# Text passage
[Start of section]
Exciting update about my No B.S scarcity emails

Three weeks ago, I wrote three emails making fun of Dan Kennedy’s ongoing, scarcity-mongering “Shutdown livestream” campaign.

At the end of those emails, I included an affiliate link for you to sign up to that campaign.

In part, I did this because the campaign had been effective on me (I signed up both to the livestream and to Dan’s newsletter).

In part, I also did it because I’ve learned a ton from Dan Kennedy, and I would promote his stuff for free, and I have in the past.

But let’s get back to the present.

I sent out those three emails three weeks ago. I had a good chuckle with readers who wrote me back about Dan’s scarcity tactics. And then, I forgot all about it.

Until last night.

Because last night, I got an email with the subject line, “Exciting Update: NO BS Shutdown Campaign Leaderboard Revealed!”

The inside of that exciting email said:

===

Now let’s dive into the current top 5 on our Leaderboard:

1. Tim Hewitt
2. Travis Lee
3. John Bejavoic
4. Frank Buddenbrock
5. Frank Andrews

===

I don’t know if there’s a French-Canadian marketer out there named John Bejavoic. I’m guessing not. Instead, I reckon this is only time #64,171 in my life that somebody’s mangled my last name.

No matter. Because it means that, for the first time in my life, and in spite of my absolute lack of effort and my three tongue-in-cheek emails, I am now in the running of an affiliate competition.

The email described the prizes for the top 3 affiliates:

* Third place is a 6 months free of Dan Kennedy’s newsletter
* Second prize is a box of Dan Kennedy faxes
* First is a ticket to the No B.S. Superconference in May

The first two prizes I don’t need. The third prize I don’t want (who wants to travel around the world from Barcelona to Dallas TX).

And yet…

As I read through this “Exciting update” email last night, I found myself paranoid, spinning around, and looking over my shoulder.

Would somebody swoop in and take my 3rd place position?

I was like a dragon, guarding my wealth, suspicious somebody will take it away from me, and slyly thinking how I could increase my gold stash — even though I don’t really want the gold.

It brought to mind the following passage by another master of direct response marketing, Claude Hopkins. Hopkins wrote a hundred years ago:

===

Many send out small gifts, like memorandum books, to customers and prospects. They get very small results. One man sent out a letter to the effect that he had a leather-covered book with a man’s name on it. It was waiting for him and would be sent on request. The form of request was enclosed, and it also asked for certain information. That information indicated lines on which a man might be sold.
[End of section]
# Information shown
[Start of section]
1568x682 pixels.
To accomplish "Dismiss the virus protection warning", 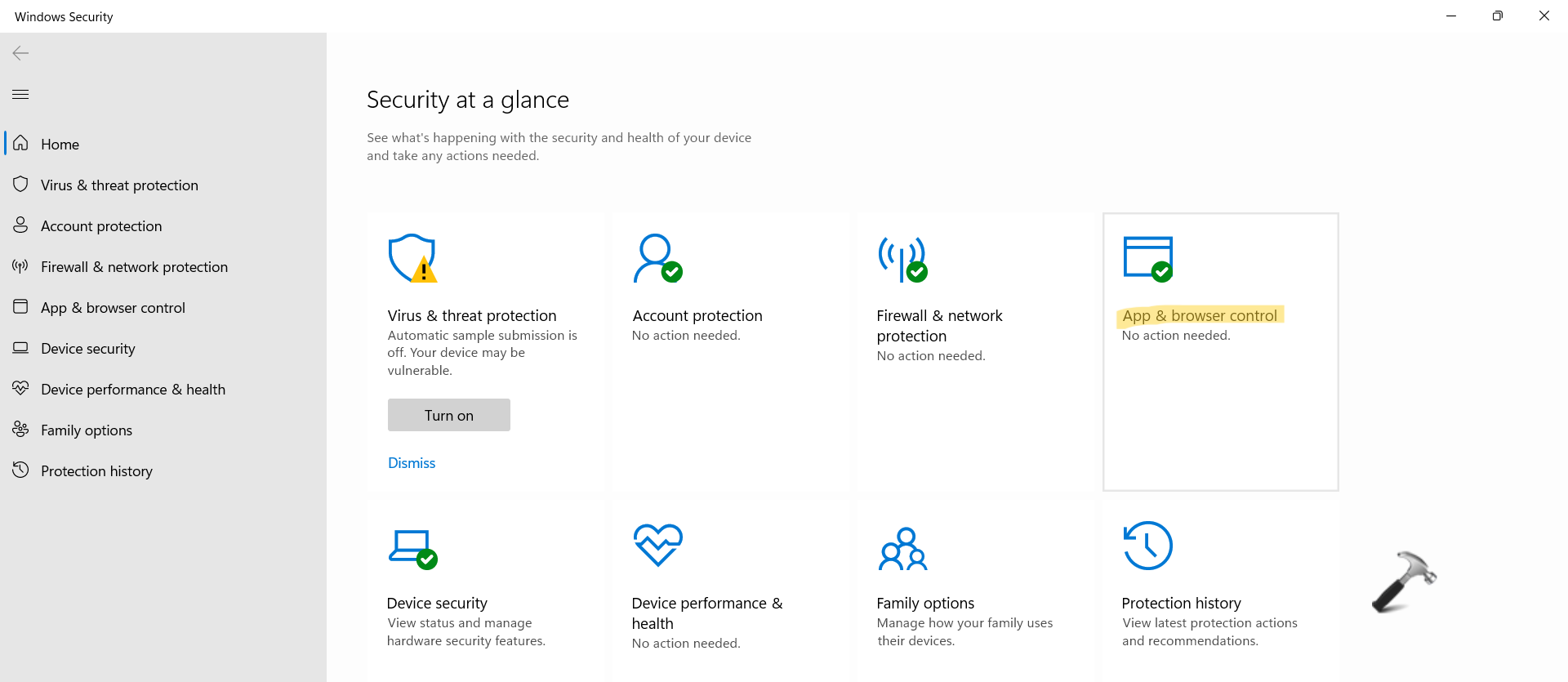I will [412, 463].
[End of section]
# Exercise objective
Continue the passage about the No B.S. affiliate leaderboard from the point where it stops.

# Response to the task
Nearly all men, it was found, filled out that request and supplied the information. When a man knows that something belongs to him – something with his name on it – he will make the effort to get it, even though the thing is a trifle.

===

So now I’d like to invite you once again to sign up to Dan Kennedy’s free livestream campaign.

The livestream will happen March 1st, two days from now. It will feature Dan Kennedy, being interviewed in his basement, where he works, by Russell Brunson of ClickFunnnels. The topic will be why Dan has decided to cut off new signups to his No B.S. Letter “for the foreseeable future.”

I’d like to invite you to sign up for this livestream for three reasons:

First, because like I said already, I have learned a ton from Dan Kennedy. Odds are good that you too will learn something valuable, if only you sign up, and even more so if you actually watch the free livestream.

Second reason is that you would help me do better in this stupid affiliate contest, which I am participating in against my better judgment, simply out of loss aversion and blind greed.

Third, because I have a trifle with your name on it.

It really is a trifle. But it’s yours.

​​It has your name on it.

And you can claim it, if only you sign up to the Dan Kennedy free livestream campaign, forward me your confirmation email, and tell me a physical address where I can mail your trifle.

And in the spirit of this entire No B.S. scarcity campaign, I have to mention this named trifle is only for the first 15 people who take me up on this offer.